= DIRECTION =
Copy out the lines below word for word, omitting the pictures.

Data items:
::::::::::

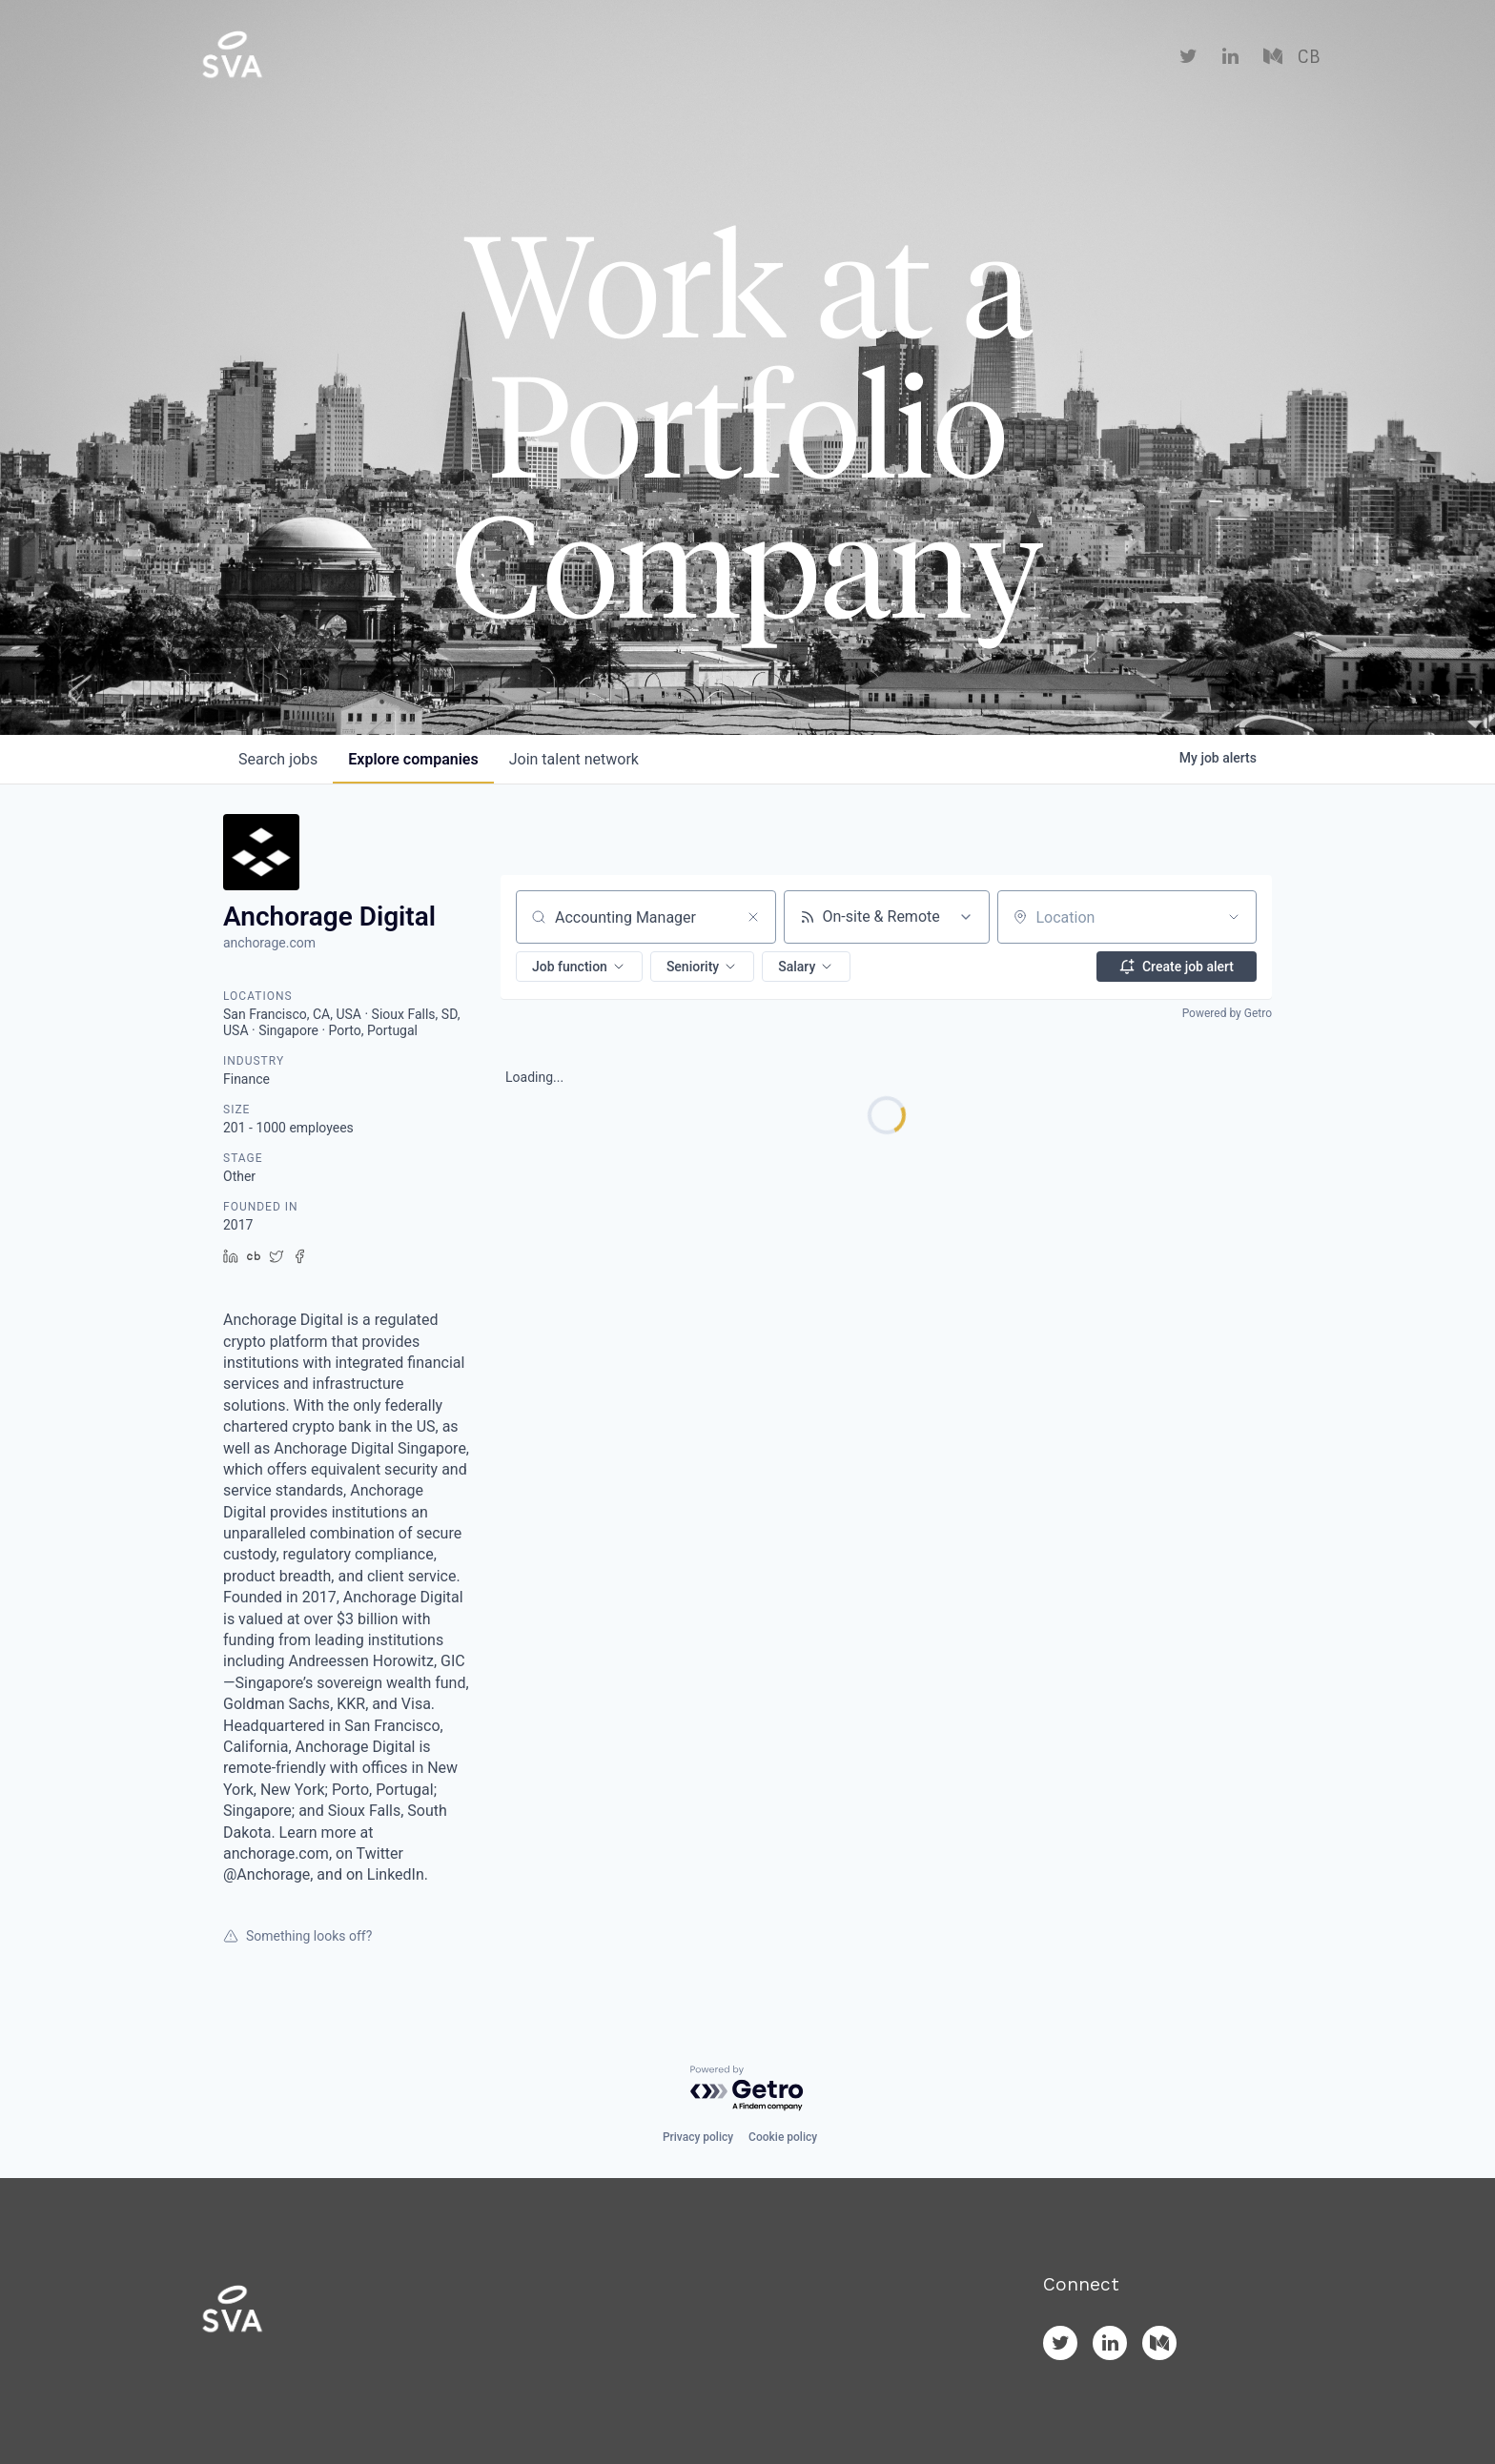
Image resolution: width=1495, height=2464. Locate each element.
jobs (277, 759)
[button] (579, 966)
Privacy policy (698, 2137)
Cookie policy (782, 2137)
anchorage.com (269, 942)
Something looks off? (297, 1936)
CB (1309, 57)
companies (413, 759)
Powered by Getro (1227, 1013)
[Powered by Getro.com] (747, 2089)
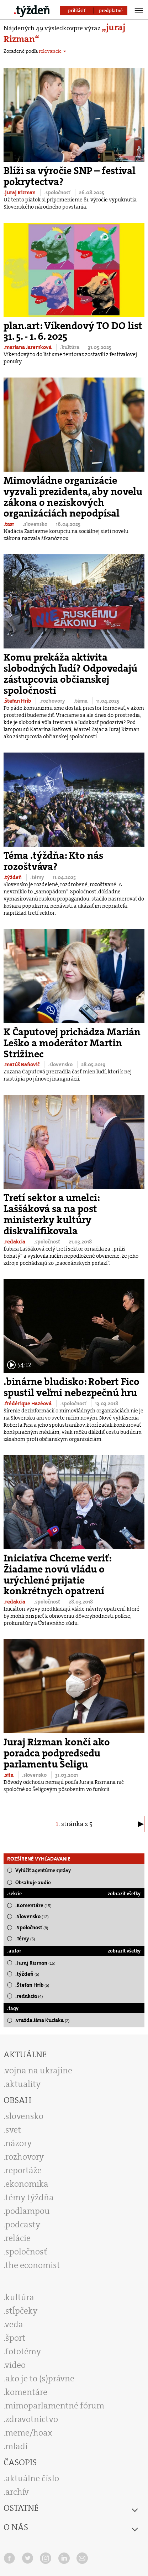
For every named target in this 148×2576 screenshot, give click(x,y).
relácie (18, 2238)
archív (17, 2492)
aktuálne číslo (32, 2478)
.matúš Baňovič (22, 1064)
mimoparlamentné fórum (54, 2405)
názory (18, 2143)
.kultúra (70, 347)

::::::::::

= SOLUTION FOR THIS TASK =
Image resolution: width=1495, height=2464. Locate each element.
jobs (277, 759)
[button] (579, 966)
Privacy policy (698, 2137)
Cookie policy (782, 2137)
anchorage.com (269, 942)
Something looks off? (297, 1936)
CB (1309, 57)
companies (413, 759)
Powered by Getro (1227, 1013)
[Powered by Getro.com] (747, 2089)
For every named target in this 148×2576 screenshot, give click(x,y).
relácie (18, 2238)
archív (17, 2492)
aktuálne číslo (32, 2478)
.matúš Baňovič (22, 1064)
mimoparlamentné fórum (54, 2405)
názory (18, 2143)
.kultúra (70, 347)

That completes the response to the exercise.